In fact India’s main objections at the last stage of the Conference related to the non-inclusion of terrorism and the first use of nuclear weapons in the list of crimes. The Indian delegate described terrorism as “the most condemnable form of international crime.” He said, “It is ironic that the Statute treats offenses such as murder as international crime, but refuses to treat the first use of nuclear weapons as international crimes.”

The definitions of the crimes in the Statute are precisely formulated to reflect existing international law and are crafted to meet the requirements of clarity in criminal justice. The Judges of the Court are required to construe the definitions strictly and are not to extend them by analogy. With regard to terrorism, States could not agree on a definition at the Rome Conference. Nor have they been able to agree on a definition in spite of renewed and vigorous attempts by the UN in the wake of the terrorist attacks of September 11, 2001. The Rome Conference has recommended that the Review Conference consider the inclusion of crimes like terrorism in the Court’s jurisdiction when they are precisely defined.

It is ironic that India, which had tabled an amendment in Rome to include the use of nuclear weapons as a crime, has signed an impunity agreement with the United States, which in its current strategic posture has stated that it will use nuclear weapons in the face of “surprising developments”–even against non-nuclear states.

At the time of voting on the Statutes of the International Criminal Court, the Indian “non-position” puzzled many diplomats, who saw a confusion of thought rather than a principled stance. In sharp contrast to the marshalling of cogent arguments at the end of the negotiations on the Comprehensive Test Ban Treaty, the Indian delegation at Rome appeared to lack conviction and abstained without explanation. On June 16, 1998 one month before the vote, the Indian delegate had told the Conference, “Despite the odds, this is a course worth pursuing for all those committed to the basic objections of establishing a universal international criminal court. My delegation assures you of our support in such an endeavor.”
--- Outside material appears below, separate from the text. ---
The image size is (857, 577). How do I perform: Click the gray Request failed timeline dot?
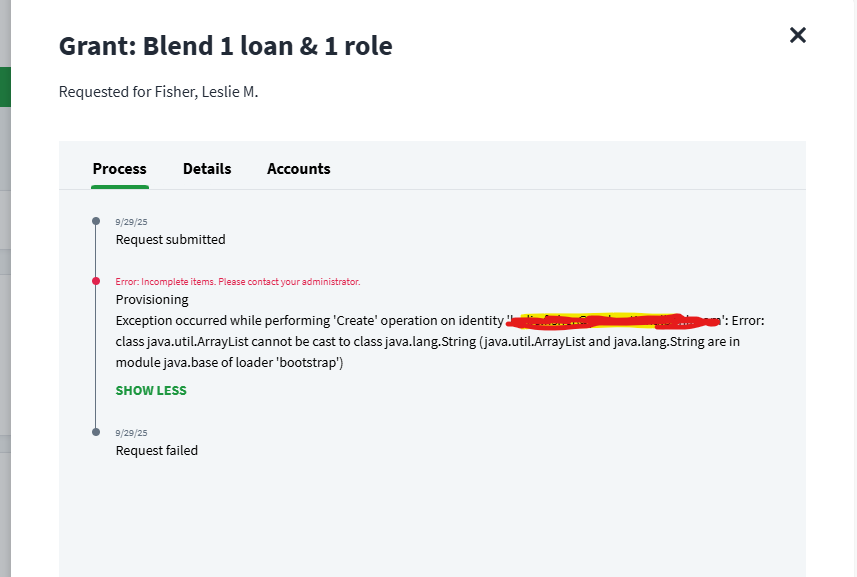(x=96, y=432)
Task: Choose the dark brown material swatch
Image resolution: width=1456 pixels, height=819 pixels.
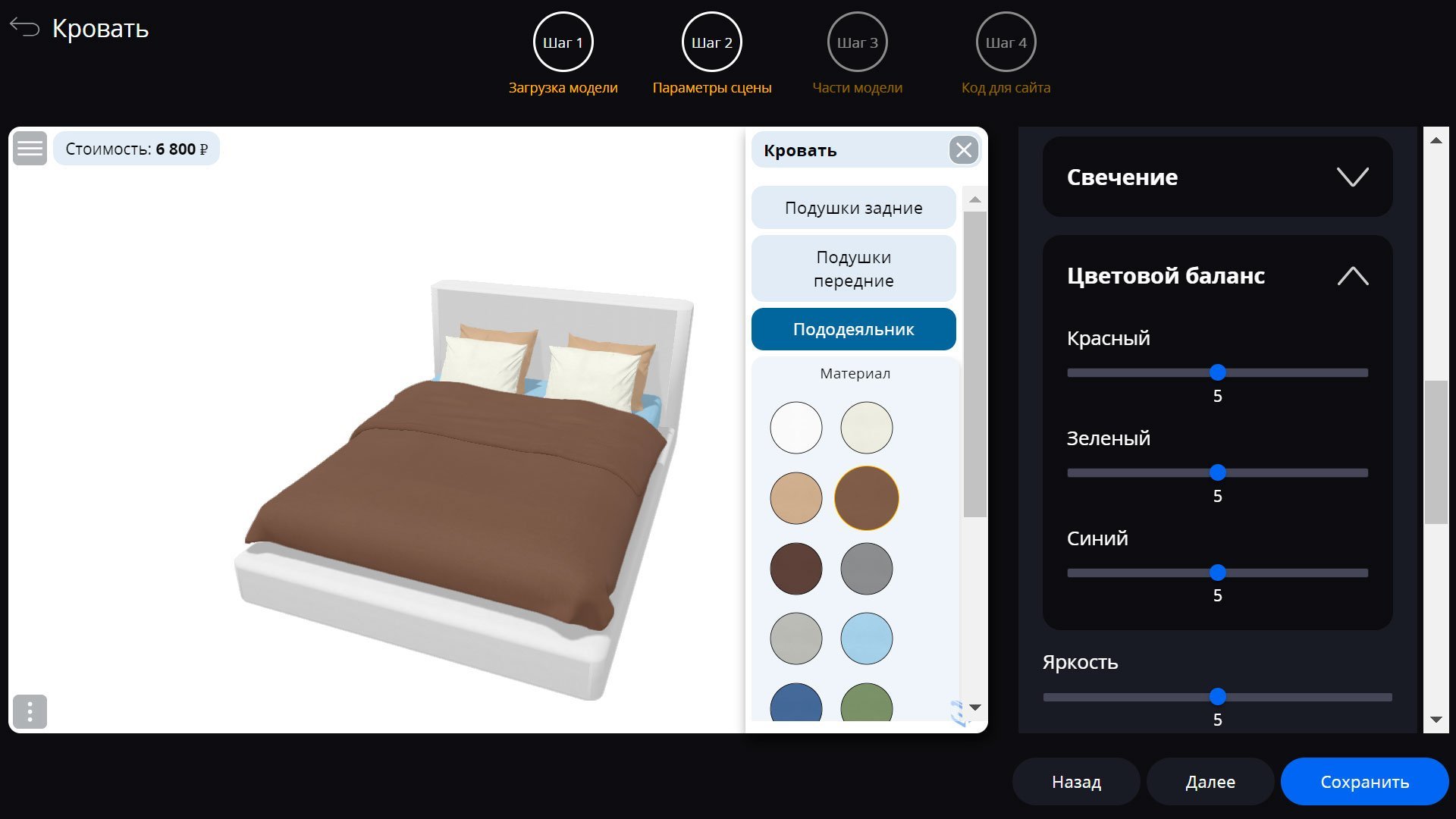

On 3rd August U.S. President George W. Bush signed into law the American Service Members Protection Act of 2002, which is intended to intimidate countries that ratify the treaty for the ICC. The new law authorizes the use of military force to liberate any American or citizen of a U.S.-allied country being held by the Court, located in The Hague. The provision dubbed the “Hague Invasion Clause” caused a strong reaction from U.S. allies around the world.

The agreement on “impunity,” which shows that India has joined U.S. in its “Hague Invasion,” has to be seen against the Bush doctrine of war fighting and the new strategic alliance between the two countries.

The notion of international impunity is a key concept of the Bush doctrine of war fighting. “Changing the regime of an adversary state” and “occupying foreign territory” are important parts of the Bush doctrine evolved in the context of the War on Terror. Military strategists know full well that imperial conquest and occupation invariably involve crimes against civilians. Washington’s definitive rejection of the jurisdiction of the International Criminal Court over its imperial armies is in essence a license for crimes against humanity. The National Security Strategy of the USA declares, “The U.S. will never subject its citizens to the newly created International Criminal Court–whose jurisdiction does not extend to the Americans.”

India was one of the first countries to declare unequivocal support for the Bush administration’s War on Terror. From that time Washington has been assiduously promoting the Indian government, which is ideologically committed to a militaristic policy, as the most important “strategic partner” in the region. The current leadership in New Delhi has since been dismantling the entire rationale of non-alignment and the edifice of an independent foreign policy, thus subjugating India’s national interests to U.S. war plans.